この偏心ヘッド付き鋼板3’は、図5(b)に示すように、鉄筋などの棒鋼3bの先端に棒鋼3bの軸心から外側に偏心した圧着グリップが嵌着されて偏心ヘッド3aとなっている。この偏心ヘッド付き鋼板3’のコンクリート躯体への固定は、偏心ヘッド3aを上床版部10などのコンクリート躯体に形成した凹部10aに挿入し、グラウトや樹脂等の経時硬化材(図示せず)で固めて固定する。
なお、図示形態のように、下方へ開口した凹部10aに固定する場合は、経時硬化材が固まるまでに落下しないように、充填する経時硬化材は、固練りモルタルや粘度の高い樹脂等を用いる。このように、偏心ヘッド3aを用いて固定することにより、剥がれ易い炭素繊維2の端部付近を強固にコンクリート躯体に固定することができ、せん断補強の効果を最大限に発揮させることができる。
以上説明した鋼板3のコンクリート躯体への固定により、せん断補強工程が終了する。
(プレストレス解除工程)
次に、本実施形態に係るPC箱桁橋のせん断補強工法では、PC鋼棒14に付与されたプレストレスを弛緩又は解除するプレストレス解除工程を行う。
具体的には、本工程では、PC鋼棒14又はその定着具部分を切断してプレストレスを解除する。このとき、PC鋼棒14を切断する際に、切断したPC鋼棒14の一部がプレストレスの張力が急に無くなって飛び出さないように防護ネットなどの防護措置を施すことが好ましい。勿論、PC鋼棒14の定着具部分を斫り出して、ジャッキ等で定着具部分を緩めてプレストレスを弛緩しても構わない。
要するに、本工程では、前述のようにPC鋼棒14を切断してプレストレスを解除するか、破断片が飛び出す事故が起こるおそれが無い程度にPC鋼棒14に付与されたプレストレスを弛緩する。

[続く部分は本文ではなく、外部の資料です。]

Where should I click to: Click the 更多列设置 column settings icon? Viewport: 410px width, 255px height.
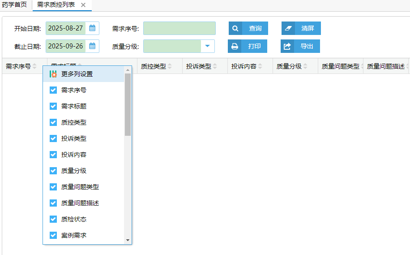tap(53, 74)
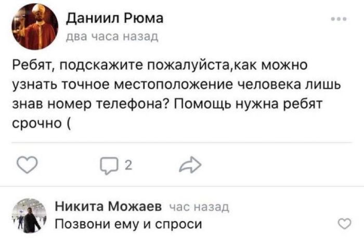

本工程の終了により、本実施形態に係るPC箱桁橋のせん断補強工法が終了する。
以上説明した本発明の実施形態に係るPC箱桁橋のせん断補強工法によれば、経年劣化等しているPC鋼棒14を切断して除去するので、PC鋼棒14の断裂による飛び出し事故のおそれを完全に払拭することができる。また、PC鋼棒14にかかるプレストレスを緩める場合も同様である。
また、本実施形態に係るPC箱桁橋のせん断補強工法によれば、補強繊維である炭素繊維2に鋼板3を接着し、その鋼板3を上床版部10などのコンクリート躯体に固定することでせん断補強を行う。このため、折り曲げ等の応力集中に弱いという炭素繊維2(補強繊維)の弱点を鋼板3で補って定着させることができる。よって、炭素繊維2の強度を最大限に発揮して、繊維強度が生かし切れていないという問題を解消することができる。それに加え、せん断補強工事の施工が安全かつ短時間に行うことができる。このため、施工費を低減することができる。
その上、本実施形態に係るPC箱桁橋のせん断補強工法によれば、所定間隔を置いてウェブ部12に不透明な炭素繊維2を縞状に配置するので、ウェブ部12におけるひび割れ等の発生の有無等を目視で確認することができる。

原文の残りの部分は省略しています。